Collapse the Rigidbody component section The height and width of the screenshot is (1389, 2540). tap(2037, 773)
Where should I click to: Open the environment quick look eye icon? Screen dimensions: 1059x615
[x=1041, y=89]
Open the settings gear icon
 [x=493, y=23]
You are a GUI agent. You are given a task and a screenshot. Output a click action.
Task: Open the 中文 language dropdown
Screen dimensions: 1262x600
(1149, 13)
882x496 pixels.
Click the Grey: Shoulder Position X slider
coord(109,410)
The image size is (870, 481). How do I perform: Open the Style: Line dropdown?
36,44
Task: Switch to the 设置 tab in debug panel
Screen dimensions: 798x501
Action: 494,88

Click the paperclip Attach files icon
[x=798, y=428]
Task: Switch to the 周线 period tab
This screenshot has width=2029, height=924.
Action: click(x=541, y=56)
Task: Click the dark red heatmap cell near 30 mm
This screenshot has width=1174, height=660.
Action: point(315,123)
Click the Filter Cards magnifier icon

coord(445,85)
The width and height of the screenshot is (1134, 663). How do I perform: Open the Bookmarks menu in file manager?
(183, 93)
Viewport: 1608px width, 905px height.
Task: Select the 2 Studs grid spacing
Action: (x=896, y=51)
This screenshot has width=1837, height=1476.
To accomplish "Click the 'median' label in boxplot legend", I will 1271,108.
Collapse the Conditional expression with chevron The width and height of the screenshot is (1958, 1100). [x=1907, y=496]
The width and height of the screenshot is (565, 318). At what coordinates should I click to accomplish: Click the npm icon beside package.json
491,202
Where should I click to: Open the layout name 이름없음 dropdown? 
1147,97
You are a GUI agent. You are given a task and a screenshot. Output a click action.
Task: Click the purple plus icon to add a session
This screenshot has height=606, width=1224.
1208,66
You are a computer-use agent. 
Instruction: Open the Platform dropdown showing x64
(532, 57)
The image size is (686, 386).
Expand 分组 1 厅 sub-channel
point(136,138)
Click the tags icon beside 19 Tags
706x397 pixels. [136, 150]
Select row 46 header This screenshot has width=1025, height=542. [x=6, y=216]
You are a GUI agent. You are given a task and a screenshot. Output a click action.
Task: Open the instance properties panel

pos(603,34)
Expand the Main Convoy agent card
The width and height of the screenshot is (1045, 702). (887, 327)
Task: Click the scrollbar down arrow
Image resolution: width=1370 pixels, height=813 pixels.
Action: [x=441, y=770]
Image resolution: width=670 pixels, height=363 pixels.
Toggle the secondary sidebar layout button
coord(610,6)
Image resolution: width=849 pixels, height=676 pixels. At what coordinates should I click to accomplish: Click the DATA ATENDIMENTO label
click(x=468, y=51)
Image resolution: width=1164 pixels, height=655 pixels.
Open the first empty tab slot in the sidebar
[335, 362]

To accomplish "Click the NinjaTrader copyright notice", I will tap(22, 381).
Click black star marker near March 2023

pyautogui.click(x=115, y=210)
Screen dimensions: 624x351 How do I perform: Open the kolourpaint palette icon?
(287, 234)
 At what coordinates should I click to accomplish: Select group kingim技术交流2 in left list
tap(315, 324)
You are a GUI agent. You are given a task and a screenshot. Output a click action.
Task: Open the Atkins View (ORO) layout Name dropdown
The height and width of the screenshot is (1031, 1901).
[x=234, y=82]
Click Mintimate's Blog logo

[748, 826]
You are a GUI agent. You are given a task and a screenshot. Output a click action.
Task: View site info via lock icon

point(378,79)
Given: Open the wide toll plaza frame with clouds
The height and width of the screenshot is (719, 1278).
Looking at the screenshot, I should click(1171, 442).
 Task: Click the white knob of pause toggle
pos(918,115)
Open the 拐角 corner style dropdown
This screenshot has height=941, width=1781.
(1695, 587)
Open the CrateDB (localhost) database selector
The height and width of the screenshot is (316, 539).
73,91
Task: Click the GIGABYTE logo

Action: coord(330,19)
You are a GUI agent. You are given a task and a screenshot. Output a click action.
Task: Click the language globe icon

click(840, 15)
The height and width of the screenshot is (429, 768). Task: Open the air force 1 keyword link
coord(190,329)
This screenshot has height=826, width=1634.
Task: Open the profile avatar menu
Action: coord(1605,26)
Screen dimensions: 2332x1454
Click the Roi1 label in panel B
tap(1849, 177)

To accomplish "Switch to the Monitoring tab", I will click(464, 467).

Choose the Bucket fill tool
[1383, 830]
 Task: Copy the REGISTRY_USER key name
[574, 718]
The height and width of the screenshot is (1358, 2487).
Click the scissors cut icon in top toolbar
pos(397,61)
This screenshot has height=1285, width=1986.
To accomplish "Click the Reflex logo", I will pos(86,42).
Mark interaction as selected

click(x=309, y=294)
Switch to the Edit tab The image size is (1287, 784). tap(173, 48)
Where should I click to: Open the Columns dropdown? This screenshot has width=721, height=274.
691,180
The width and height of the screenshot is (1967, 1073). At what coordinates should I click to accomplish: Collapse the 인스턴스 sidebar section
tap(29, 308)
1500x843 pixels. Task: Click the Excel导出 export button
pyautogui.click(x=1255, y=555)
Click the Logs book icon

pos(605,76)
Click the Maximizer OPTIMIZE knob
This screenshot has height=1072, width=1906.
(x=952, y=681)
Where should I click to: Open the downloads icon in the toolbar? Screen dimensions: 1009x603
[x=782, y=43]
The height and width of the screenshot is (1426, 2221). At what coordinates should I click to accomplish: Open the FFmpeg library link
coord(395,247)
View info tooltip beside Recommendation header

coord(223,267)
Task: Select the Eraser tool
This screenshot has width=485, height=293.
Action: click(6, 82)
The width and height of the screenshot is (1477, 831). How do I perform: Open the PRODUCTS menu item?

────────────────────────────────────────

▶ **Your instructions**
Please transcribe all of the data above exactly.

▶ **Answer section**
Collapse the Rigidbody component section The height and width of the screenshot is (1389, 2540). tap(2037, 773)
Where should I click to: Open the environment quick look eye icon? Screen dimensions: 1059x615
[x=1041, y=89]
Open the settings gear icon
 [x=493, y=23]
You are a GUI agent. You are given a task and a screenshot. Output a click action.
Task: Open the 中文 language dropdown
Screen dimensions: 1262x600
(1149, 13)
882x496 pixels.
Click the Grey: Shoulder Position X slider
coord(109,410)
The image size is (870, 481). How do I perform: Open the Style: Line dropdown?
36,44
Task: Switch to the 设置 tab in debug panel
Screen dimensions: 798x501
Action: 494,88

Click the paperclip Attach files icon
[x=798, y=428]
Task: Switch to the 周线 period tab
This screenshot has width=2029, height=924.
Action: click(x=541, y=56)
Task: Click the dark red heatmap cell near 30 mm
This screenshot has width=1174, height=660.
Action: point(315,123)
Click the Filter Cards magnifier icon

coord(445,85)
The width and height of the screenshot is (1134, 663). How do I perform: Open the Bookmarks menu in file manager?
(183, 93)
Viewport: 1608px width, 905px height.
Task: Select the 2 Studs grid spacing
Action: (x=896, y=51)
This screenshot has width=1837, height=1476.
To accomplish "Click the 'median' label in boxplot legend", I will 1271,108.
Collapse the Conditional expression with chevron The width and height of the screenshot is (1958, 1100). [x=1907, y=496]
The width and height of the screenshot is (565, 318). At what coordinates should I click to accomplish: Click the npm icon beside package.json
491,202
Where should I click to: Open the layout name 이름없음 dropdown? 
1147,97
You are a GUI agent. You are given a task and a screenshot. Output a click action.
Task: Click the purple plus icon to add a session
This screenshot has height=606, width=1224.
1208,66
You are a computer-use agent. 
Instruction: Open the Platform dropdown showing x64
(532, 57)
The image size is (686, 386).
Expand 分组 1 厅 sub-channel
point(136,138)
Click the tags icon beside 19 Tags
706x397 pixels. [136, 150]
Select row 46 header This screenshot has width=1025, height=542. [x=6, y=216]
You are a GUI agent. You are given a task and a screenshot. Output a click action.
Task: Open the instance properties panel

pos(603,34)
Expand the Main Convoy agent card
The width and height of the screenshot is (1045, 702). (887, 327)
Task: Click the scrollbar down arrow
Image resolution: width=1370 pixels, height=813 pixels.
Action: [x=441, y=770]
Image resolution: width=670 pixels, height=363 pixels.
Toggle the secondary sidebar layout button
coord(610,6)
Image resolution: width=849 pixels, height=676 pixels. At what coordinates should I click to accomplish: Click the DATA ATENDIMENTO label
click(x=468, y=51)
Image resolution: width=1164 pixels, height=655 pixels.
Open the first empty tab slot in the sidebar
[335, 362]

To accomplish "Click the NinjaTrader copyright notice", I will tap(22, 381).
Click black star marker near March 2023

pyautogui.click(x=115, y=210)
Screen dimensions: 624x351 How do I perform: Open the kolourpaint palette icon?
(287, 234)
 At what coordinates should I click to accomplish: Select group kingim技术交流2 in left list
tap(315, 324)
You are a GUI agent. You are given a task and a screenshot. Output a click action.
Task: Open the Atkins View (ORO) layout Name dropdown
The height and width of the screenshot is (1031, 1901).
[x=234, y=82]
Click Mintimate's Blog logo

[748, 826]
You are a GUI agent. You are given a task and a screenshot. Output a click action.
Task: View site info via lock icon

point(378,79)
Given: Open the wide toll plaza frame with clouds
The height and width of the screenshot is (719, 1278).
Looking at the screenshot, I should click(1171, 442).
 Task: Click the white knob of pause toggle
pos(918,115)
Open the 拐角 corner style dropdown
This screenshot has height=941, width=1781.
(1695, 587)
Open the CrateDB (localhost) database selector
The height and width of the screenshot is (316, 539).
73,91
Task: Click the GIGABYTE logo

Action: coord(330,19)
You are a GUI agent. You are given a task and a screenshot. Output a click action.
Task: Click the language globe icon

click(840, 15)
The height and width of the screenshot is (429, 768). Task: Open the air force 1 keyword link
coord(190,329)
This screenshot has height=826, width=1634.
Task: Open the profile avatar menu
Action: coord(1605,26)
Screen dimensions: 2332x1454
Click the Roi1 label in panel B
tap(1849, 177)

To accomplish "Switch to the Monitoring tab", I will click(464, 467).

Choose the Bucket fill tool
[1383, 830]
 Task: Copy the REGISTRY_USER key name
[574, 718]
The height and width of the screenshot is (1358, 2487).
Click the scissors cut icon in top toolbar
pos(397,61)
This screenshot has height=1285, width=1986.
To accomplish "Click the Reflex logo", I will pos(86,42).
Mark interaction as selected

click(x=309, y=294)
Switch to the Edit tab The image size is (1287, 784). tap(173, 48)
Where should I click to: Open the Columns dropdown? This screenshot has width=721, height=274.
691,180
The width and height of the screenshot is (1967, 1073). At what coordinates should I click to accomplish: Collapse the 인스턴스 sidebar section
tap(29, 308)
1500x843 pixels. Task: Click the Excel导出 export button
pyautogui.click(x=1255, y=555)
Click the Logs book icon

pos(605,76)
Click the Maximizer OPTIMIZE knob
This screenshot has height=1072, width=1906.
(x=952, y=681)
Where should I click to: Open the downloads icon in the toolbar? Screen dimensions: 1009x603
[x=782, y=43]
The height and width of the screenshot is (1426, 2221). At what coordinates should I click to accomplish: Open the FFmpeg library link
coord(395,247)
View info tooltip beside Recommendation header

coord(223,267)
Task: Select the Eraser tool
This screenshot has width=485, height=293.
Action: click(6, 82)
The width and height of the screenshot is (1477, 831). How do I perform: Open the PRODUCTS menu item?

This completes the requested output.